Primary endpoint was all-cause mortality during a follow-up period of 12±9 months. A multivariate Cox proportional-hazards regressions analysis was performed to identify gender-specific predictors for all-cause mortality.

Results: 157 patients (80.9 ± 6.3 years; 85 females, 72 male) underwent T-TEER. Propensity-matched women and men achieved comparable significant rates of successful TR reduction (71.4 % vs. 76.0 % TR ≤ 2+ at discharge) with low and similar in-hospital major adverse event rates. After propensity score matching women and men experienced similar rates of heart failure hospitalization (20 % vs. 11 %; log-rank p = 0.2) and all-cause mortality (23 % vs. 33 %; log-rank p = 0.2) at long-term follow-up.

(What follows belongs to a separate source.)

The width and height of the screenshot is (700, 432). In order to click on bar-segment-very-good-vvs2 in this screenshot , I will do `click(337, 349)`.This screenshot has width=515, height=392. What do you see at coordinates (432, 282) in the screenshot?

In Cox regression analysis women and men showed similar risk-factors for all-cause mortality. Risk factors for women were failed clip (hazard ratio (HR) 25.4; 95% confidence interval (CI) 2.56-249; p = 0.006), NT-proBNP (HR 4.83; 95% CI 2.52-9.27; p < 0.001) and right ventricular cardiac power index (RVCPI; HR 3.38; 95% CI 1.33-8.62; p = 0.011). Risk factors for men were NT-proBNP (HR 3.15; 95% CI 1.47-6.74; p = 0.003) and RVCPI (HR 2.71; 95 CI 1.20-6.11; p = 0.0016).

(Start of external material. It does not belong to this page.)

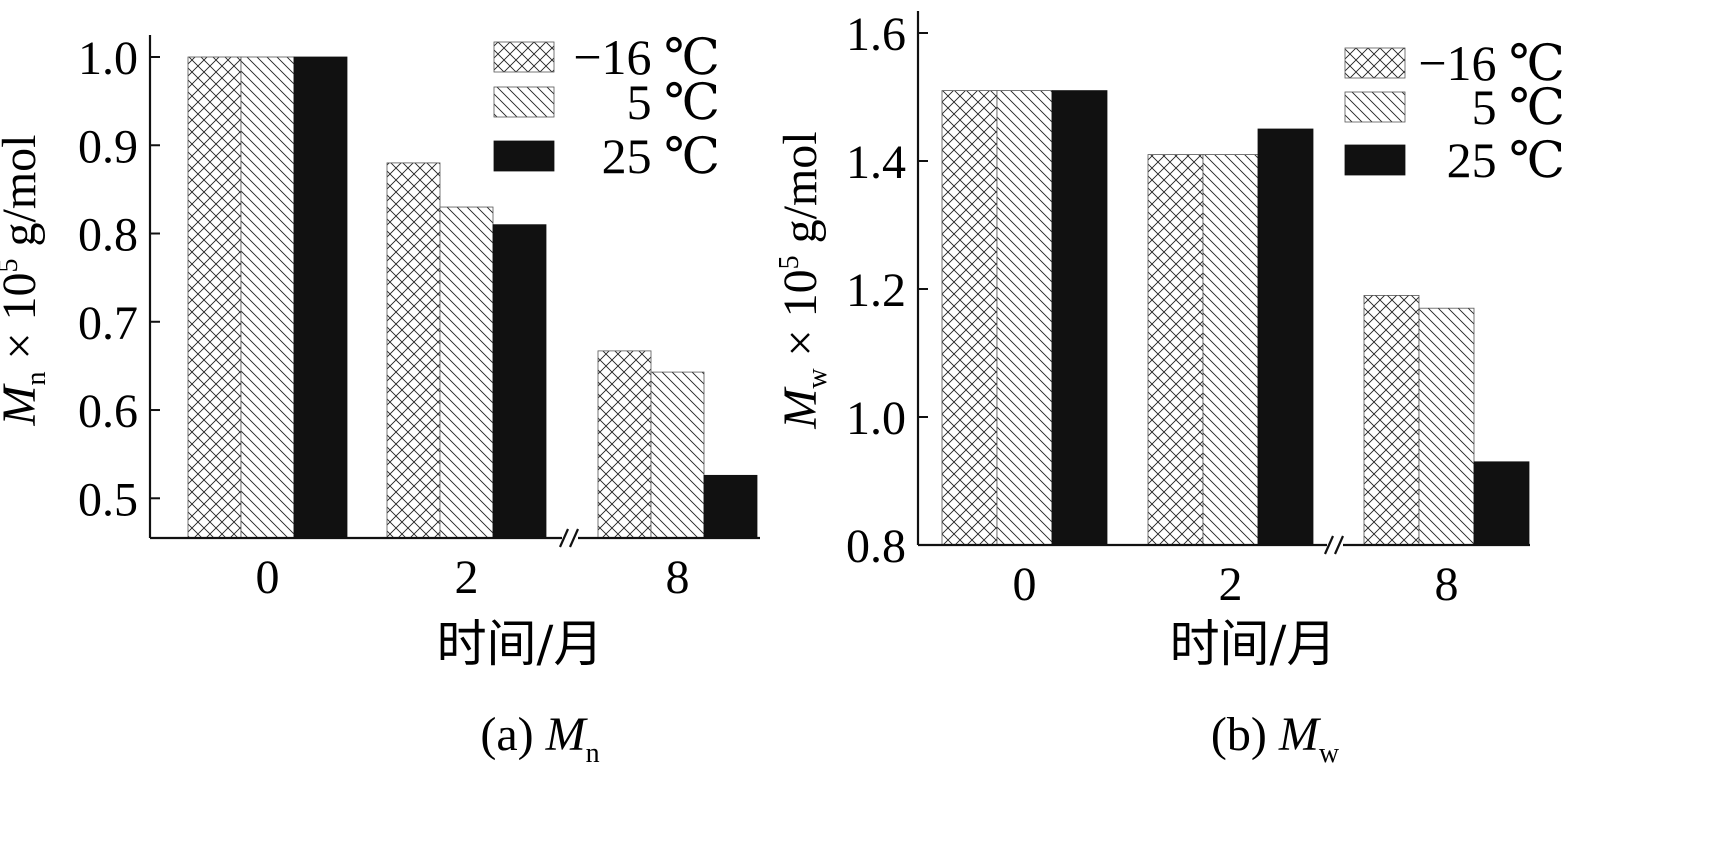  I want to click on panel-caption: (b) Mw, so click(1276, 738).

Conclusions: Regardless of gender T-TEER is associated with immediate success and low in-hospital major adverse event rates. After propensity score matching women and men show similar survival rates at long-term follow-up. Both, RVCPI and NT-proBNP were independent risk factors for all-cause mortality in women and men, which might be of added value in patient selection for T-TEER.